Usut punya usut, kawan saya bercerita, terlebih dulu ia harus menyertakan bukti kepemilikan barang yang hilang. Misalnya, kwitansi pembelian. Kalau tak ada, cukuplah kotak barangnya. Apesnya, laptop yang digondol pencuri itu adalah barang lama. Ia tak tahu lagi harus mencari di mana. Seisi rumah sudah diubek-ubek masih gak ketemu.

"Tak ada (kwitansi mauoun kotak). Tercecer entah di mana. Saya rela saja kalau pun barang itu gak kembali. Yang penting, pelakunya kali ini bisa dibekuk. Setidaknya ada efek jera, agar kapok masuk ke rumah-rumah warga," katanya.

Harapan korban dan juga warga perumahan di awal kejadian, bahwa pelaku kali ini akan lebih gampang dicari dan ditangkap, seketika sirna. Rasa cemas kawanan pencuri akan beraksi lagi masih terus membayangi. Sumpah serapah terhadap pelaku menggema.

Suka tidak suka, kami harus paham dengan kesulitan yang dialami petugas. Meski itu membuat kami makin tak paham.

***

INGATANKU melayang pada kisah Sarimin. Kakek berusia 68 tahun itu pernah ditahan di Lapas Kelas IIA Pematangsiantar selama dua bulan empat hari karena memungut getah karet seberat 1,9 kg seharga Rp 17.000. Getah itu milik perusahaan perkebunan..
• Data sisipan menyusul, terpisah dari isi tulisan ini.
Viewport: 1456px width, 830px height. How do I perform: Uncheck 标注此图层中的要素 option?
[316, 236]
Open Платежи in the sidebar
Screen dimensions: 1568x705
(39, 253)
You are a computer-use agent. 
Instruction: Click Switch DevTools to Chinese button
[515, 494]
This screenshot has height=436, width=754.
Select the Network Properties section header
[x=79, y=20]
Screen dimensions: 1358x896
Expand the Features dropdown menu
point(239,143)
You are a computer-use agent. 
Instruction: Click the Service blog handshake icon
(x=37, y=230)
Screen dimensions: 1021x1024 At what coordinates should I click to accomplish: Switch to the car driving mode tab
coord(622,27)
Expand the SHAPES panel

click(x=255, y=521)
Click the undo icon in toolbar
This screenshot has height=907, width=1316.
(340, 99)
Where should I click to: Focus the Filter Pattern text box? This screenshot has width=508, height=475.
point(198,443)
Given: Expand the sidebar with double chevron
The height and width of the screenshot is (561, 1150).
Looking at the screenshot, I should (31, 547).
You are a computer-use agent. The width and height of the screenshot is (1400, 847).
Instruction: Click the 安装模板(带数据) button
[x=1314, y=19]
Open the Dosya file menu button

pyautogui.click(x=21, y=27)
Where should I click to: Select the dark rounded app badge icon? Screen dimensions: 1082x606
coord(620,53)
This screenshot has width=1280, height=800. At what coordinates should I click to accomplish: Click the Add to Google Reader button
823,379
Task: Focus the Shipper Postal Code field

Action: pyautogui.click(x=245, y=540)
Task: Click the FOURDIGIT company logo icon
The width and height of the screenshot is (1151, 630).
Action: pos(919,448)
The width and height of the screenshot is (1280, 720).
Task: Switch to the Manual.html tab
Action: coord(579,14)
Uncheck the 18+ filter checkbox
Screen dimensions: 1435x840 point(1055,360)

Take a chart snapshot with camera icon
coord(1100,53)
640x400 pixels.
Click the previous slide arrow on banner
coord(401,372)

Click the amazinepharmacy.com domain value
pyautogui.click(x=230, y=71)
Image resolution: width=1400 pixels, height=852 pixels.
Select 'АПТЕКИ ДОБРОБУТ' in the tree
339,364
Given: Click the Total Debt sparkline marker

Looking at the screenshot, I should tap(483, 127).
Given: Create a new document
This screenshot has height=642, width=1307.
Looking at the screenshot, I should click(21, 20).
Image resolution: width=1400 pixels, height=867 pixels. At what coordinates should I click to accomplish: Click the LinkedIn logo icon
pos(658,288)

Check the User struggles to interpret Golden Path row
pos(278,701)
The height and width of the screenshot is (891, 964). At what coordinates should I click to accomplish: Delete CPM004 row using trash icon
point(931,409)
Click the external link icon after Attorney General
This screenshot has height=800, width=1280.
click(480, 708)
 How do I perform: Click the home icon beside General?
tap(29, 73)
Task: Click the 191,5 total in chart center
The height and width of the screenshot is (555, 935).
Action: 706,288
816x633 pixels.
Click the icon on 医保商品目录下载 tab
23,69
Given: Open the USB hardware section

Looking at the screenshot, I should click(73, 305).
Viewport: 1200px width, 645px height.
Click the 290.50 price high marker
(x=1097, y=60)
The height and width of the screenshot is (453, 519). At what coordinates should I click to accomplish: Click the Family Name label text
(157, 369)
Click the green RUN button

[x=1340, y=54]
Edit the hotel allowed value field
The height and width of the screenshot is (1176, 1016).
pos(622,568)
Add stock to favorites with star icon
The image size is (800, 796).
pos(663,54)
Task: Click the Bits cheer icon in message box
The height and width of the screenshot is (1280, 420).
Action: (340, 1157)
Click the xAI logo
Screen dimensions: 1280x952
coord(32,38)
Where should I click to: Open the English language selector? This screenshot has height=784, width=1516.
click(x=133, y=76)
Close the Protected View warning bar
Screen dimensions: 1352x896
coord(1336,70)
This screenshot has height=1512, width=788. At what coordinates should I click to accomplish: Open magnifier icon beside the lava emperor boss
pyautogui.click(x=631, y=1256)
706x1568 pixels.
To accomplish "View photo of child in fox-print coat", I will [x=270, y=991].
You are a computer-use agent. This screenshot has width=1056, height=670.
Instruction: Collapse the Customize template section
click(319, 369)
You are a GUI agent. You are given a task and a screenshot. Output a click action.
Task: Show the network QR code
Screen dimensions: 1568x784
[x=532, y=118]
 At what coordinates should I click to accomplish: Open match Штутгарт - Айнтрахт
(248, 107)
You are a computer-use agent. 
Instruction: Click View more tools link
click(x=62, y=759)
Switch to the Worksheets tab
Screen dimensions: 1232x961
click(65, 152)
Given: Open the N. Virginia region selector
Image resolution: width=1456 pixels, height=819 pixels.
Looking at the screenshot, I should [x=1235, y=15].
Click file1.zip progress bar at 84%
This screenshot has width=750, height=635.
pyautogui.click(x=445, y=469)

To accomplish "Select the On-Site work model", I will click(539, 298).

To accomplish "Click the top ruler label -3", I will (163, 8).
Hasil penjualan getah itu ia gunakan untuk membeli rokok. Hakim kemudian menjatuhkan hukuman penjara dua bulan empat hari -- hingga membuatnya langsung menghirup udara bebas -- dengan UU No 39/2014 tentang perkebunan. Sumiati, istri Samirin, langsung menangis begitu mendengar vonis itu. Nenek 12 cucu itu menyeka air matanya dengan kerudung yang ia kenakan.

Kisah itu mestinya hanya terjadi di dunia sinetron. Saat seperti ini, satu-satunya pemahaman yang lebih mudah untuk kupahami adalah kebenaran saran seorang kawan mengenai nikmatnya tidur.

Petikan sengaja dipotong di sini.